*Required task 1:*
Answer these questions from the passage on the Julia compiler backend:
(a) Which three cases could the backend not handle with a generic method signature without additional machinery?
(b) In the static compilation case, how does the method dispatch system provide the extra static parameter to a call?
(c) What does the updated LLVM CBackend use some dynamic copies of LLVM's normal intrinsics for?
*Required task 2:* From the passage on the Julia compiler backend, print the part that opens with the words "A second challenge" and closes with "not using x64).", with no changes.

*Selected passage:*
————————

Notwithstanding those limitations, the Julia compiler backend was previously not capable of handling all constructs. The backend has always been capable of compiling fully type-specialized method definitions to native code. And this turns out to be sufficient for compiling an unspecialized versions of most functions as well, by specifying a less specialized type signature for the lambda to the compiler. This is true since the semantics of a Julia program (notably dispatch) are defined as operating on the runtime types of the arguments. The ability to infer the types of variables and arguments ahead-of-time to unbox them and devirtualize the calls is important as an optimization, but neither optimization impacts the correctness of the code.

There were a few cases where the backend couldn’t handle the generic method signature without additional machinery: static parameters, intrinsics, and comprehensions.

Static method parameters represent a side channel of additional information, computed as a function of the method type signature and the runtime call types. So while f{T}(x::T) = T is a very simple method definition, it required some extra care to compile it correctly for any x. Compiling this generically requires the ability to pass T as an argument. However, the callee knows x and not T so it can’t readily provide this extra information. Usually, the Julia backend knows the method signature type exactly, which allows it to fill in T as a constant during compilation and avoids the issue. For the static compilation case, the method dispatch system needs to instead insert this extra parameter into the call. It does this by adding a hidden argument to the call signature, and then marking the function pointer as needing to be called with this extra argument.

A second challenge is intrinsics. These calls are function-like, but do not have a dynamic behavioral model behind them. The code-generator simply fails if it was not able to statically predict one of these types (it was the job of generic_unbox and auto_unbox to try to avoid reaching this failure situation. In practice, this isn’t usually an issue since the method signatures for these functions in Base have been strongly statically typed. However, to guarantee this can’t happen required an implementation of a generic version of all intrinsic functions that can be called if the static type is not sufficiently well-known. The updated LLVM CBackend even makes direct use of some of these dynamic copies of LLVM’s normal intrinsics to implement support for emulation of i128 operations when they are not natively supported by the compiler (for example, when using MSVC or when not using x64).

————————

*Provided data:*

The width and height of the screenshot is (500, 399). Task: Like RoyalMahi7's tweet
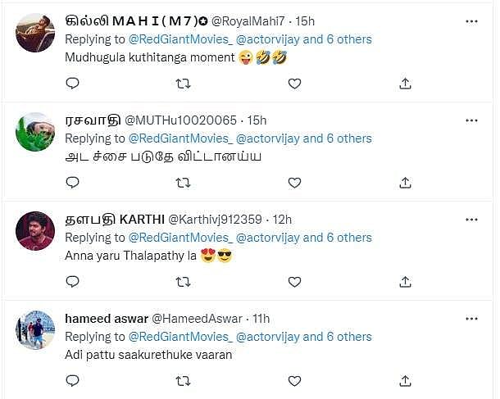click(x=294, y=83)
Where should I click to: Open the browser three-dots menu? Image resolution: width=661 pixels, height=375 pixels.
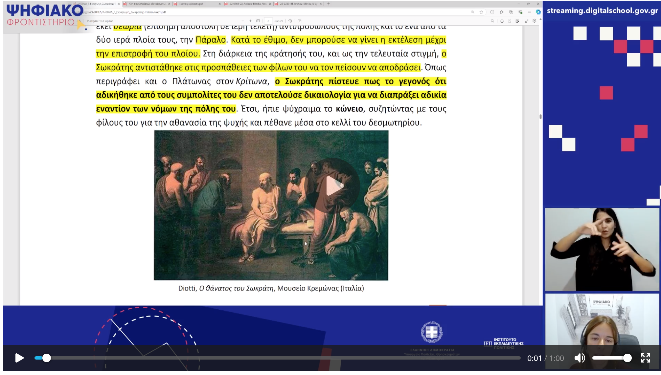[x=529, y=12]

————————

*Answer 1:*
(a) Static parameters, intrinsics, and comprehensions.
(b) It adds a hidden argument to the call signature and marks the function pointer as needing to be called with this extra argument.
(c) To implement support for emulation of i128 operations when they are not natively supported by the compiler.

*Answer 2:*
A second challenge is intrinsics. These calls are function-like, but do not have a dynamic behavioral model behind them. The code-generator simply fails if it was not able to statically predict one of these types (it was the job of generic_unbox and auto_unbox to try to avoid reaching this failure situation. In practice, this isn’t usually an issue since the method signatures for these functions in Base have been strongly statically typed. However, to guarantee this can’t happen required an implementation of a generic version of all intrinsic functions that can be called if the static type is not sufficiently well-known. The updated LLVM CBackend even makes direct use of some of these dynamic copies of LLVM’s normal intrinsics to implement support for emulation of i128 operations when they are not natively supported by the compiler (for example, when using MSVC or when not using x64).